There aren’t many ways Brooklyn wasn’t a poor defensive club in 2017-18.

They were 19th in opponent field goal percentage (36.6), dead last in opponent rebounding (allowing 46.8 per game), last in opponent turnovers (12.4 per game), 22nd in defensive rating (110.6 points allowed per 100 possessions) and 28th in raw points allowed (110.3 per game).

While the Nets brought in two players in Ed Davis and Kenneth Faried that should help address their problems on the boards, they are not considered elite overall defenders. So the improvement there will have to come from within.

Atkinson told Bryan Lewis of the New York Post that individual improvements will be key.

“You look at a guy like Jarrett Allen. I think he had an excellent year protecting the rim, he had an excellent year playing pick-and-roll defense. But his rebounding numbers have to come up for him to take a jump.

“And I think that’s the case with each of our guys, they have to make individual jumps.”

Two seasons ago, Atkinson had to scale back his complex defensive scheme because players simply weren’t able to execute it. Keeping it simple helped to a degree, but it also limited the defense’s ability to create turnovers and transition opportunities.

“Collectively as a staff, we can improve on better schemes, more adjustments. We have to provide the schemes that allow these guys to be in positions to be successful. It’s a challenge because the game is changing so fast. A lot more switching, we saw it in the playoffs last year.

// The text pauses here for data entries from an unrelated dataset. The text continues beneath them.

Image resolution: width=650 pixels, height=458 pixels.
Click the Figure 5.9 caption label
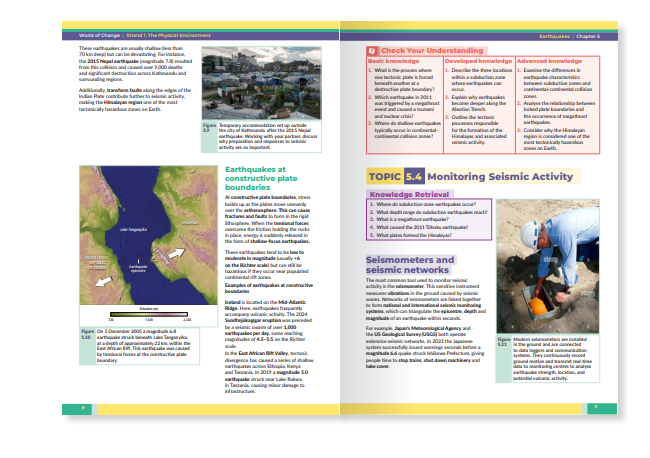click(207, 126)
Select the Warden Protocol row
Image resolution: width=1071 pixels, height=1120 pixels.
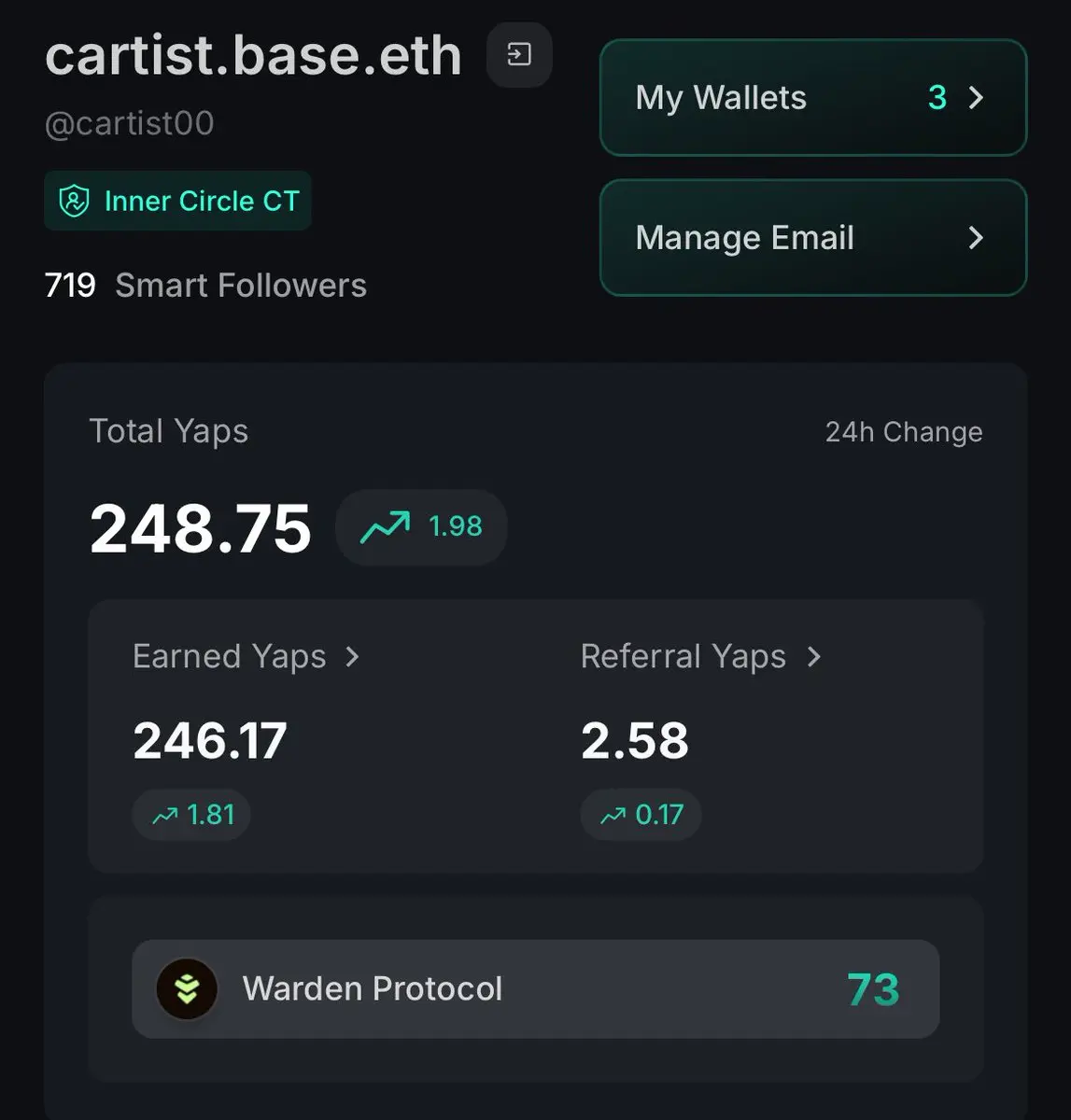535,988
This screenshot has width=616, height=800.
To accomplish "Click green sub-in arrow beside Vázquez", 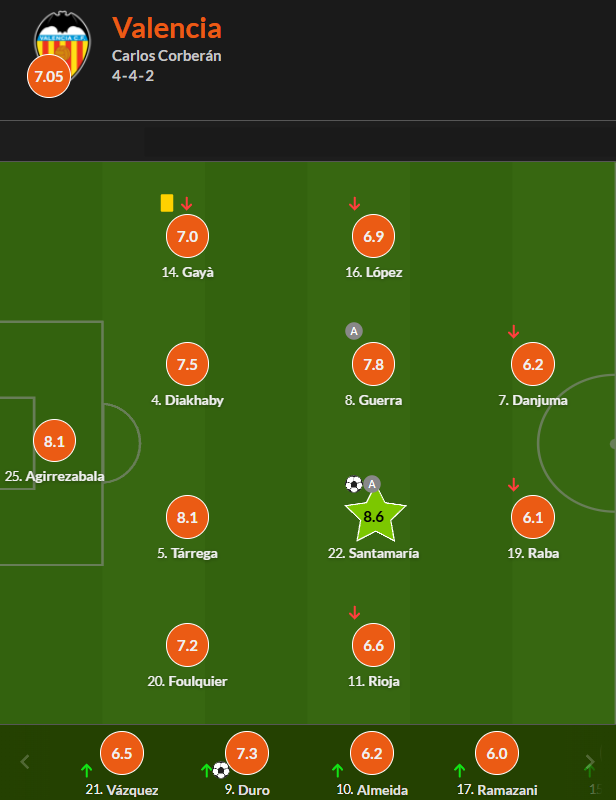I will coord(87,770).
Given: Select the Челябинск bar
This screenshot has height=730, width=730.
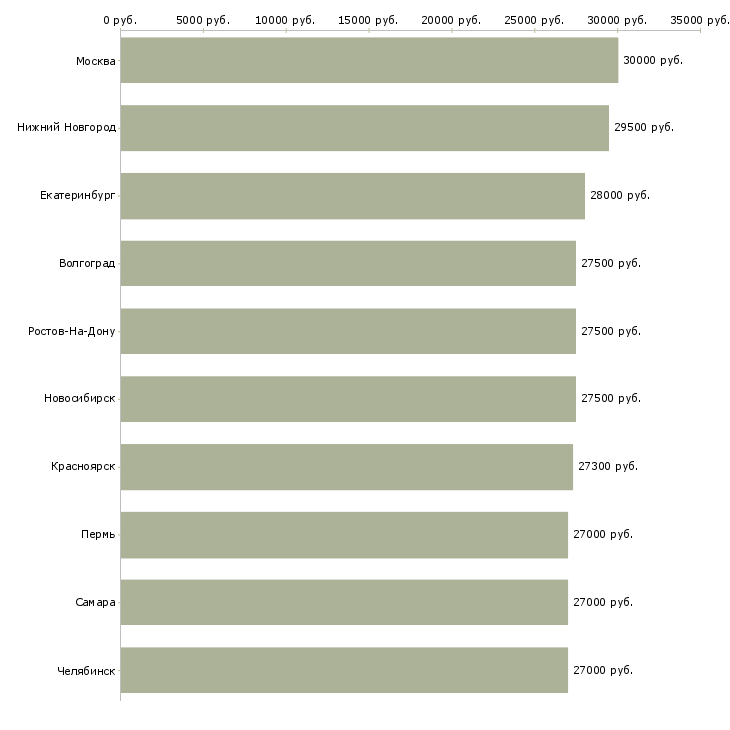Looking at the screenshot, I should (344, 670).
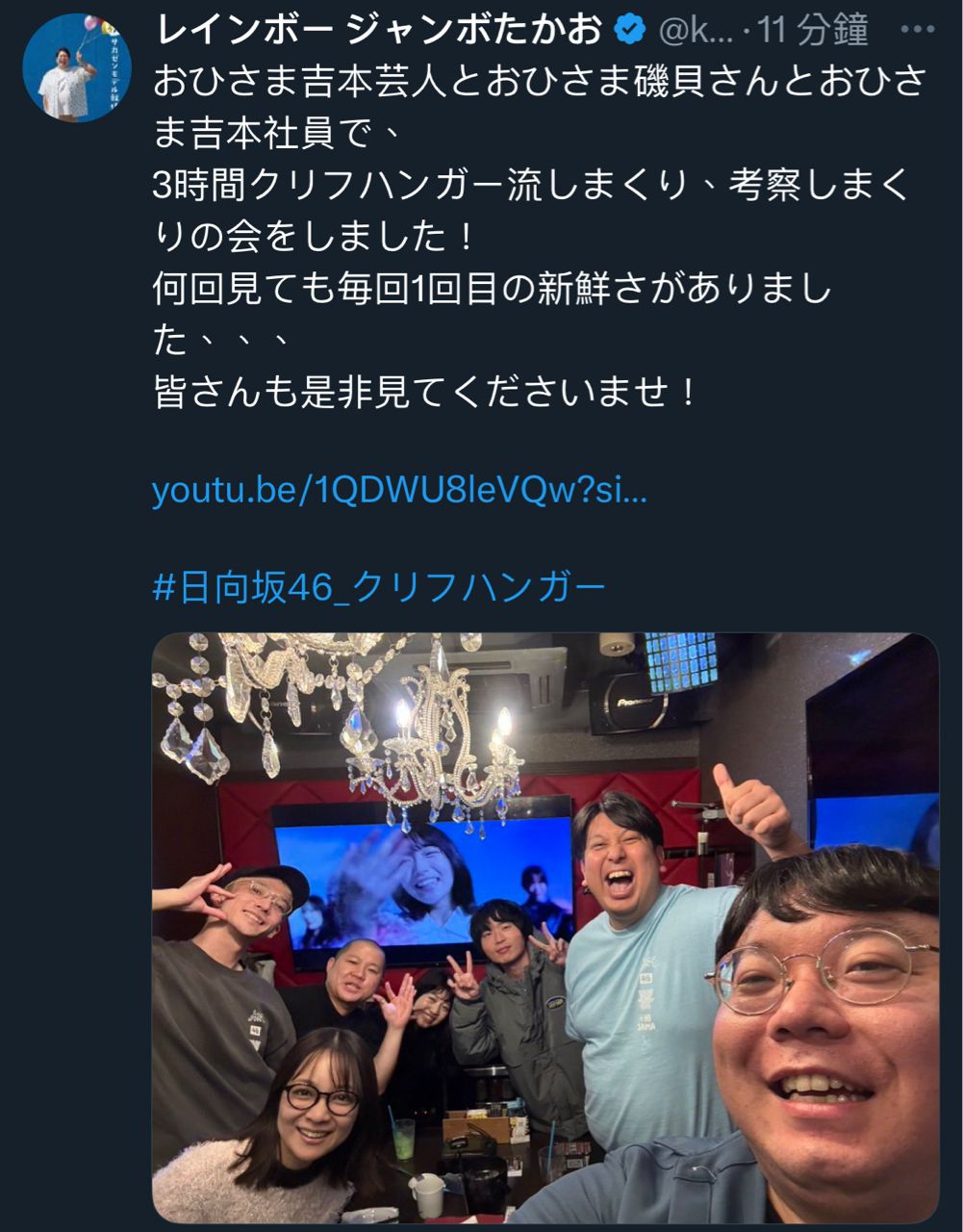Image resolution: width=963 pixels, height=1232 pixels.
Task: Click the blue verified badge icon
Action: click(x=630, y=31)
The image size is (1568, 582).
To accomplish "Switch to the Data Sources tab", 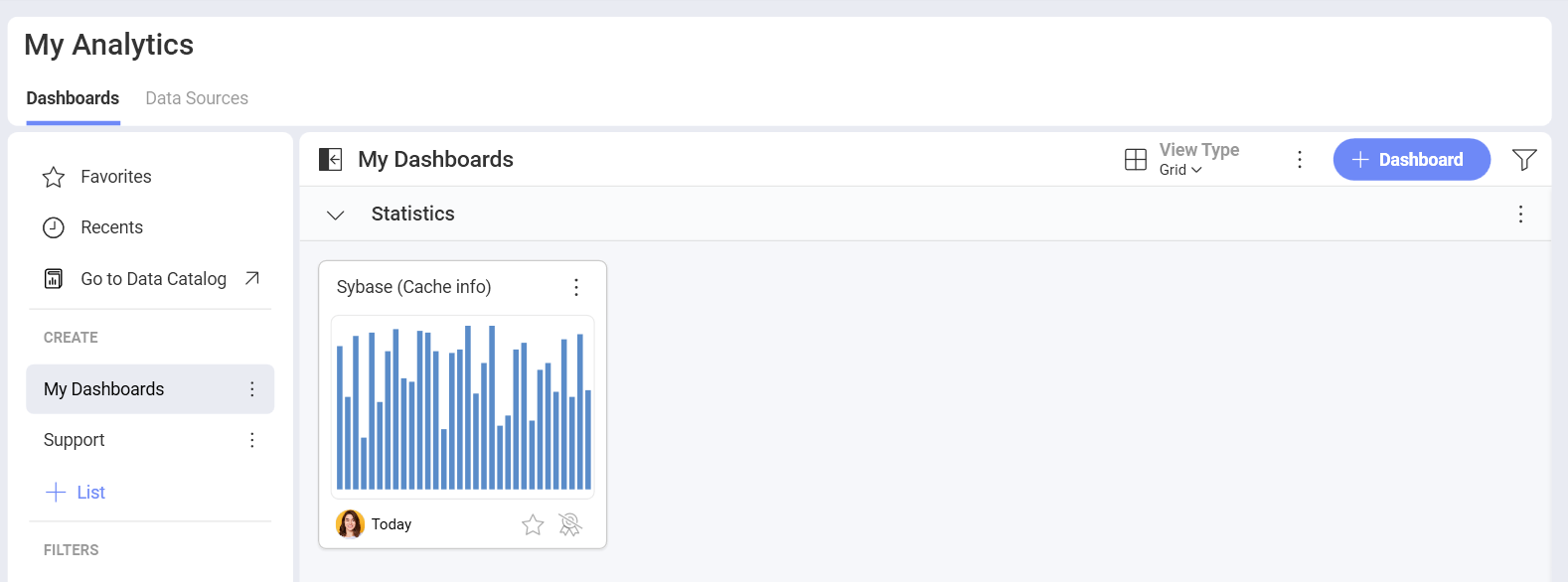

“I think we’ve had a long offseason to talk about that as a staff.”

Brooklyn played a lot of close games (defined as a game where the score is within five points of less any time in the final five minutes), but were 19-31 in those games.

The 31 close losses were the second-most in the NBA, better only than the Dallas Mavericks, who were 12-38 in those games.

Losing close games often comes down to being able to get stops on defense or to finish a stop (i.e., get the defensive rebound). Those were two areas where the Nets often came up short.

Early in training camp, the Davis-Faried duo has been dominant on the glass, as has Alan Williams, who is on a two-way contract.

Part of the problem last season simply boiled down to size. Allen was a rookie teenager who was prone to being pushed around under the glass. Rondae Hollis-Jefferson played as a small 4.

By the end of the season, Atkinson was getting backup center minutes from Quincy Acy and Dante Cunningham. Acy is a small power forward, much less when used at center, and Cunningham’s thin build is more suited to the wing or stealing a few minutes as a small ball 4.

Davis, at 6-foot-10, helps that and he brings with him a 28.8 percent defensive rebounding percentage that would have ranked 12th in the NBA had he played the required 1,500 minutes to qualify (he finished at 1,471 minutes played).

Faried’s rebounding percentage has been between 22.2 percent and 23.6 percent for his career, save for the 20.7 percent figure in 2017-18, when he was buried on the bench behind Paul Millsap and Trey Lyles at the power forward spot and played only 32 games.

Davis told Lewis of the Post on Tuesday that, with him, Faried and Williams, the Nets’ rebounding problems are history.

“I feel like us three, we solve that problem right away. I feel like we’re going to be a top-10 offensive and defensive rebounding team.

“Just with us three, Jarrett getting better, (DeMarre Carroll) and Rondae and all the other(s), I definitely feel we should be a top-10 offensive and defensive rebounding team.”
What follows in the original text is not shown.